Carnegie Mellon University
8:30 am to 9:30 am
Newell-Simon Hall 3305
Abstract:
Synthesizing photorealistic human faces from novel viewpoints using only a single frontal image remains a challenging problem in computer vision. Large viewpoint changes introduce geometric distortions, self-occlusions, and missing visual information, making identity preservation and high-frequency detail reconstruction particularly difficult. While recent generative approaches such as diffusion models and 3D-aware neural representations produce visually compelling results, they typically require expensive training and slow inference. In contrast, lightweight feed-forward models enable efficient inference but often fail to capture fine-grained details and complex appearance variations.
This thesis presents a geometry-guided framework that integrates explicit 3D structure with learned image refinement to achieve both efficiency and realism. The method first builds a geometrically consistent prior by fitting a 3D Morphable Model, estimating a texture map from the frontal image, augmenting it with a lightweight hair representation, and rendering the target viewpoint. A convolutional residual network then refines this prior by predicting residual corrections that restore fine details and enhance local realism while preserving geometric consistency. Adversarial supervision further improves perceptual quality, encouraging sharper textures and more natural appearance without increasing inference cost.
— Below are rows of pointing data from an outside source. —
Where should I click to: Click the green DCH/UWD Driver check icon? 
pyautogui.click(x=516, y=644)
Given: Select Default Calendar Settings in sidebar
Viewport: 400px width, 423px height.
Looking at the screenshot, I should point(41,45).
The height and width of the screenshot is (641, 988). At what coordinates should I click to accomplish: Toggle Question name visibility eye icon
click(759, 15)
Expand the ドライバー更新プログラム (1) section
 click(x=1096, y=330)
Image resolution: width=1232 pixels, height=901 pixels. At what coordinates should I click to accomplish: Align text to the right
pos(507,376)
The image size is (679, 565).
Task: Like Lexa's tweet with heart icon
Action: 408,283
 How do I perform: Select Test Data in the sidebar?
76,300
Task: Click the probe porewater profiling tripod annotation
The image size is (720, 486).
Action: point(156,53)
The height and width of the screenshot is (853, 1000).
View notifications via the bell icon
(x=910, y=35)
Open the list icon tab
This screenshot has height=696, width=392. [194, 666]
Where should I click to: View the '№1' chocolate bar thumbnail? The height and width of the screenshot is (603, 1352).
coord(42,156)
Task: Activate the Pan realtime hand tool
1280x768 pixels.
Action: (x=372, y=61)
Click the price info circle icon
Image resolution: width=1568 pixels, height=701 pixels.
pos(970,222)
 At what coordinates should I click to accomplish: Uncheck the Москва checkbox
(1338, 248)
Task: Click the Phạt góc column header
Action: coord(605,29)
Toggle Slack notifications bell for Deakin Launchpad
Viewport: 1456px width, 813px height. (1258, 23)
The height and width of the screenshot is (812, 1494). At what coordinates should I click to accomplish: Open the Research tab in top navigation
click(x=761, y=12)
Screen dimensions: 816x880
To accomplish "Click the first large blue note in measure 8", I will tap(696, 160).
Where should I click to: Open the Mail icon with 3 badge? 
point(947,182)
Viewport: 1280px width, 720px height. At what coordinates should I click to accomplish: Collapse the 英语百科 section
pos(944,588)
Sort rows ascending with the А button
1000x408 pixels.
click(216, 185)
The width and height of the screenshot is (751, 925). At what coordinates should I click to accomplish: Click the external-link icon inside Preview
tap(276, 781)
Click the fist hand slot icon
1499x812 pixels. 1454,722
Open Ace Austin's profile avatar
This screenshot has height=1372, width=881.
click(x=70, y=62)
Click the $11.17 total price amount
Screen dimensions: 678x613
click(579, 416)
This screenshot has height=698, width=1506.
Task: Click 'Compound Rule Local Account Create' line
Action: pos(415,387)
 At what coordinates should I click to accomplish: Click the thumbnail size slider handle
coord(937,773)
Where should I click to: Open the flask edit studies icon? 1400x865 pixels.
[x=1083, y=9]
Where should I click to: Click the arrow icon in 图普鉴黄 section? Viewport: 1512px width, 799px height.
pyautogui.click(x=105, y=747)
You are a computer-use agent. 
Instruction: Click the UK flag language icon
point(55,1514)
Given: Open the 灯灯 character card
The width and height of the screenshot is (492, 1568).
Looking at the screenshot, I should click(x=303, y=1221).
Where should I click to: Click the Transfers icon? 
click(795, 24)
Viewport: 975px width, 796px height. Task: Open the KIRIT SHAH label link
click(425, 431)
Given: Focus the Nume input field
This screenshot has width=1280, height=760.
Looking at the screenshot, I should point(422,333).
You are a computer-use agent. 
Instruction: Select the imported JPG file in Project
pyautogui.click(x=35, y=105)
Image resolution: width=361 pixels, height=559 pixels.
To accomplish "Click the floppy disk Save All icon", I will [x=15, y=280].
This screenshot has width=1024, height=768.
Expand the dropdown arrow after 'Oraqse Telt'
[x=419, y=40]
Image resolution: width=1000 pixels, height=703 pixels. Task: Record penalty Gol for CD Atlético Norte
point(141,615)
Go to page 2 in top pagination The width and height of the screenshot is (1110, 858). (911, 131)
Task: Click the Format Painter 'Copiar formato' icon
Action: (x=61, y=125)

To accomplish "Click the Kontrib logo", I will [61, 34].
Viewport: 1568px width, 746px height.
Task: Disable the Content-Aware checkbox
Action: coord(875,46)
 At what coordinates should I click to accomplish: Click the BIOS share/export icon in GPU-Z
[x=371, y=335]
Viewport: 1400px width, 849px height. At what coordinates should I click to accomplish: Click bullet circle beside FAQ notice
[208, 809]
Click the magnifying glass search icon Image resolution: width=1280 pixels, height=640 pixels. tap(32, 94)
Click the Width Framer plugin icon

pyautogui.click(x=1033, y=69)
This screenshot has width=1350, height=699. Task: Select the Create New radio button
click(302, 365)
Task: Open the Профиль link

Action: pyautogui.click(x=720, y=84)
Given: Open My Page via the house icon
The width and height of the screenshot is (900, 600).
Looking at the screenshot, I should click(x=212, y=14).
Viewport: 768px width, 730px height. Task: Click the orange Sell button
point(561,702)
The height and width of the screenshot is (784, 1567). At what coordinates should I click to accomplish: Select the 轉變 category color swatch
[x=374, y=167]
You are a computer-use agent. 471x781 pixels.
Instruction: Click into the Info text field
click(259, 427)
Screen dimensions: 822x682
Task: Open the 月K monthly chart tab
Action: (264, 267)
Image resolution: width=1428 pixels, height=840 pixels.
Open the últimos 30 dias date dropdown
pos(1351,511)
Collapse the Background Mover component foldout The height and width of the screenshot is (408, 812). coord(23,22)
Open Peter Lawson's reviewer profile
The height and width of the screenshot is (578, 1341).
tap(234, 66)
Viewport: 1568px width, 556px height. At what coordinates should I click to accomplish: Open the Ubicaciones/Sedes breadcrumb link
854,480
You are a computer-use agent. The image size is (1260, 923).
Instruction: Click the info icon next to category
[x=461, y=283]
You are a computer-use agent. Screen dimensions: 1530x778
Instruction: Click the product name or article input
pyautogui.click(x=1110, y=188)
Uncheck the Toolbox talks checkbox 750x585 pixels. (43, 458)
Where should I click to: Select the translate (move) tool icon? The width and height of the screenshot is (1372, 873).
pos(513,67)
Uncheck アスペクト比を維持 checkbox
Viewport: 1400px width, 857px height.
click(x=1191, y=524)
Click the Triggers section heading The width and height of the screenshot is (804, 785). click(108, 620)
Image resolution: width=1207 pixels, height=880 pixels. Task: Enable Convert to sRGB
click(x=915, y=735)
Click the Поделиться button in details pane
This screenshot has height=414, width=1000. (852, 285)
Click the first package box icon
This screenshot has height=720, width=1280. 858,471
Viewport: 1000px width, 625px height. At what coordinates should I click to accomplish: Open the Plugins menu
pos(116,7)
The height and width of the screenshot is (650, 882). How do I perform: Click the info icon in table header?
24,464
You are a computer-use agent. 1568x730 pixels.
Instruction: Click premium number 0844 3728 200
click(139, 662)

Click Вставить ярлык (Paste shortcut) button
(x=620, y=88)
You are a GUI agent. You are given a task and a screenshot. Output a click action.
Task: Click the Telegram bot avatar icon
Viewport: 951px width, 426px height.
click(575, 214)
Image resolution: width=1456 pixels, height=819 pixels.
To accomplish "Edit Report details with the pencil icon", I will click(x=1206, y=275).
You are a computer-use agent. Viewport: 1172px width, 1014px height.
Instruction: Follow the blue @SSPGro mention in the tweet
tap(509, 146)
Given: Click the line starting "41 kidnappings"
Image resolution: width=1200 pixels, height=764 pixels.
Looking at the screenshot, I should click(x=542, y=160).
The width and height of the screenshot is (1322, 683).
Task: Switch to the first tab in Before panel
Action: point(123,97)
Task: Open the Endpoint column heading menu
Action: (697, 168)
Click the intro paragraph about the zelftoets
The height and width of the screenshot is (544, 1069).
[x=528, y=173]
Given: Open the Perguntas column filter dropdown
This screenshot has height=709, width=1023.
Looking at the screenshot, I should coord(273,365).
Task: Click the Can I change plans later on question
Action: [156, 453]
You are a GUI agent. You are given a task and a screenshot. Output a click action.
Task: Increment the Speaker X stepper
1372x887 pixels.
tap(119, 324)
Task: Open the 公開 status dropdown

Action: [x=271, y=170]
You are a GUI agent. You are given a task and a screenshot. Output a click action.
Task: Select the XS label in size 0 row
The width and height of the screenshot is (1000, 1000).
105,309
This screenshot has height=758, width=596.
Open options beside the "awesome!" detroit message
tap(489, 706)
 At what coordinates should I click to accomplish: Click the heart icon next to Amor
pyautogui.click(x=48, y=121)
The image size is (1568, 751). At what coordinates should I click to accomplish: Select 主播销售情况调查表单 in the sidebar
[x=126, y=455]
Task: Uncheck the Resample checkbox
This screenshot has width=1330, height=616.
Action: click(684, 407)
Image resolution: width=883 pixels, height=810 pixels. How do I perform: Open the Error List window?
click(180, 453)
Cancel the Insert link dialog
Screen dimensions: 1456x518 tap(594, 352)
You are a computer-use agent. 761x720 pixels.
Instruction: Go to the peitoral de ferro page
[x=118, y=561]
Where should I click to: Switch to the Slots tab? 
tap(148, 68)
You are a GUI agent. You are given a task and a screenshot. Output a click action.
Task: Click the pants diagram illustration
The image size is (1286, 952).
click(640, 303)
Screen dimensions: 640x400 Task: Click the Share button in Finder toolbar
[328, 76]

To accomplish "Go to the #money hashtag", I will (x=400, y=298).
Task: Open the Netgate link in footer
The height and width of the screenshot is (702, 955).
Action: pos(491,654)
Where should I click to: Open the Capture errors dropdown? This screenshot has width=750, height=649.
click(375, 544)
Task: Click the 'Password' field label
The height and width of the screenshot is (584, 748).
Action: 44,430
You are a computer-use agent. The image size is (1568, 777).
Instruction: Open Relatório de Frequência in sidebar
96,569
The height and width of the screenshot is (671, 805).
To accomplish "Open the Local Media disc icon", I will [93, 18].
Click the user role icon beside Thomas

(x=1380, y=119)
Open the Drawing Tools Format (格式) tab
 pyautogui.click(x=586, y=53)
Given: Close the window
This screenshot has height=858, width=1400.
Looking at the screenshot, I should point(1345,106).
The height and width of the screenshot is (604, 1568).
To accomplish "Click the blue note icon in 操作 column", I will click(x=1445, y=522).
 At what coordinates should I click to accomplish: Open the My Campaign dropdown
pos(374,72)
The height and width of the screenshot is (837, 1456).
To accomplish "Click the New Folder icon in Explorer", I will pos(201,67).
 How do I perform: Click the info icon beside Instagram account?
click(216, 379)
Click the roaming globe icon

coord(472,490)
We compare the proposed approach against Cap4D, a state-of-the-art method, in a single-image side-view synthesis setting. The results demonstrate substantially improved computational efficiency—achieving inference within seconds on a single GPU—while maintaining stronger identity preservation. These findings show that geometry-guided residual refinement offers a practical and scalable alternative to heavy 3D-aware generative pipelines for identity-consistent novel view synthesis.